AAAR 36th Annual Conference October 16 - October 20, 2017 Raleigh Convention Center Raleigh, North Carolina, USA
Abstract View
Household and Ambient Contributions to Particulate Matter Exposures in Rural Households Using Traditional and Semi-Gasifier Stoves in the Tibetan Plateau
ALEXANDRA LAI, Ellison Carter, Sierra Clark, Shan Ming, Kun Ni, Niu Hongjiang, Xudong Yang, Jill Baumgartner, James Schauer, University of Wisconsin-Madison
Abstract Number: 415 Working Group: Indoor Aerosols
Abstract Household combustion of solid fuels (i.e. biomass and coal) creates high levels of air pollution including fine particulate matter (PM2.5), which is linked to numerous adverse health outcomes. Globally, nearly three billion people still rely on solid fuels for cooking and heating.
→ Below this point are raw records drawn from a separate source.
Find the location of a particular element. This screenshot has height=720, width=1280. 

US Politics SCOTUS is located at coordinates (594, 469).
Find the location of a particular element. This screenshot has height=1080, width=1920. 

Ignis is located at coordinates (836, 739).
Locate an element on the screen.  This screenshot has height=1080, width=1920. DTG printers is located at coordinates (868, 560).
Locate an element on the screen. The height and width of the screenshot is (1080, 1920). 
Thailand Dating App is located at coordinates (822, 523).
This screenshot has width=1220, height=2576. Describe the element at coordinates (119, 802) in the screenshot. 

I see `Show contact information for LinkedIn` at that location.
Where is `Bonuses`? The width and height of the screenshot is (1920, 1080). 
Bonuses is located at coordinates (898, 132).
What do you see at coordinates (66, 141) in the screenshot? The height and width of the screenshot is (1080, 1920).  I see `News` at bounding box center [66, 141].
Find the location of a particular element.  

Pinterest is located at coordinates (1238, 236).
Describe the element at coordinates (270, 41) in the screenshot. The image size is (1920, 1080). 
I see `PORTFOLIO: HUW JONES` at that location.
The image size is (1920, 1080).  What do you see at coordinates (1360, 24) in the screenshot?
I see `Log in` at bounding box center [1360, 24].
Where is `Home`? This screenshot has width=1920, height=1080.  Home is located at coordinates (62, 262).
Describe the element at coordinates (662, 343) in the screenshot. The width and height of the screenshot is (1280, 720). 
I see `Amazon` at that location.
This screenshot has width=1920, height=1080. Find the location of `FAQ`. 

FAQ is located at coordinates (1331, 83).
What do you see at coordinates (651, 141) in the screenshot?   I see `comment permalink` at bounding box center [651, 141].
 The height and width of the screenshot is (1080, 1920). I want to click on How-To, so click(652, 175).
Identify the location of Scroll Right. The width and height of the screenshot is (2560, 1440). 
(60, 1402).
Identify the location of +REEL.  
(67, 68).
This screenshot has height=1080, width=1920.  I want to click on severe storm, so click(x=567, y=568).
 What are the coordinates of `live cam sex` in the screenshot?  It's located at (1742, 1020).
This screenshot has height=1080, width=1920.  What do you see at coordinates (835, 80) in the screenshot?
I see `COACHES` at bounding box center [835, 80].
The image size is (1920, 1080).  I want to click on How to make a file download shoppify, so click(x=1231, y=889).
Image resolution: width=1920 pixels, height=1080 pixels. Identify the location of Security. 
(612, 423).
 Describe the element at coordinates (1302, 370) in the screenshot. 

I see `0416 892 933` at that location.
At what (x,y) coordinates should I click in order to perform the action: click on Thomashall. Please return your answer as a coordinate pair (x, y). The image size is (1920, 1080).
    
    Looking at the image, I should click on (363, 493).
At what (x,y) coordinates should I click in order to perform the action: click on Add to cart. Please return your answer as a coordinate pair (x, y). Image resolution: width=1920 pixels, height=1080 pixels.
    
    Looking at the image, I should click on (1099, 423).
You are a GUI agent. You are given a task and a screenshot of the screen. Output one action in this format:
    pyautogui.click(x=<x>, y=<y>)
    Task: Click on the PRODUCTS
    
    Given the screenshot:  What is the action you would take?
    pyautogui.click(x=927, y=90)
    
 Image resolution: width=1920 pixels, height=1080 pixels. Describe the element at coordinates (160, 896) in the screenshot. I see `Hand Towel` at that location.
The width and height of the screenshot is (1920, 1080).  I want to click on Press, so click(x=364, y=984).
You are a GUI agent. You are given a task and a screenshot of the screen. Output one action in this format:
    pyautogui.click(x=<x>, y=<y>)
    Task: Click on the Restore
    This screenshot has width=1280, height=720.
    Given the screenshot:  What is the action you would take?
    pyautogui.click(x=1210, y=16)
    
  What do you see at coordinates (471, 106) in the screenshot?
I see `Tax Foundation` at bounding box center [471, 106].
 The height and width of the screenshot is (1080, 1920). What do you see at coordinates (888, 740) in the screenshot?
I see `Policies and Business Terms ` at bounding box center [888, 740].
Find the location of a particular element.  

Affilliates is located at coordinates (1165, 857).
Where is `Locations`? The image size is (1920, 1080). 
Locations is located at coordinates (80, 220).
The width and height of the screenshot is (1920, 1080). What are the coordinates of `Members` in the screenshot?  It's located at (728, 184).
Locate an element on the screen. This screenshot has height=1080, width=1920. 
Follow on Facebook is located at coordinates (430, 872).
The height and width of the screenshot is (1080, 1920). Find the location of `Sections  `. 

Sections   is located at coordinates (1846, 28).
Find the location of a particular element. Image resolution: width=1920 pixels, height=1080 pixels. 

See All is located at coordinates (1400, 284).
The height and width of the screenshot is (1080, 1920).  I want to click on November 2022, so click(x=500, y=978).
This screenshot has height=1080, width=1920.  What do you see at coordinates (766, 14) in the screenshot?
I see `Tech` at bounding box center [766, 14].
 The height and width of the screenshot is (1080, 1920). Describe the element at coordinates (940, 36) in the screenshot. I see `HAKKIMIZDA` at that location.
More efficient stoves and fuels have been widely promoted to reduce household air pollution, but with varying results and little data on the chemical composition of PM from traditional and improved stoves and/or fuels. Cellular bioassays and epidemiological studies provide evidence that PM composition may influence its biological effects, suggesting that changes in both PM mass and composition should be considered in evaluations of intervention studies. Chemical speciation data can illustrate changes in composition (as well as amount) of PM from improved cookstoves, as well as elucidate the relative contributions of indoor versus outdoor sources on personal exposures.
Here we quantify these chemical effects in PM2.5 samples collected before and after the introduction of a semi-gasifier cookstove that burns pelletized biomass in the eastern Tibetan Plateau (Sichuan, China). Seasonal measurements of ambient (24-h), household (48-h), and cooks’ personal exposure (48-h) PM2.5 were conducted in 204 households, in both summer and winter. Mass and black carbon (BC) were measured for all samples, and water-soluble organic carbon (WSOC) and water-soluble ions for selected individual samples. Samples were composited seasonally for analysis of elemental composition and source-specific organic molecular markers. Laboratory emissions testing was also conducted for both traditional and semi-gasifier heating and cookstoves, and parallel chemical analyses conducted.
Comparing personal exposure sample composition with household and ambient samples collected concurrently, household air pollution appears to be the dominant contributor to baseline personal exposures in terms of both components and total mass. In laboratory emissions testing, traditional stoves emitted almost entirely organic matter and elemental carbon, while semi-gasifier stoves emitted almost no carbonaceous material, and more inorganic ions. Results will be presented that quantify changes in composition of personal particular matter exposures following the introduction of improved cookstoves.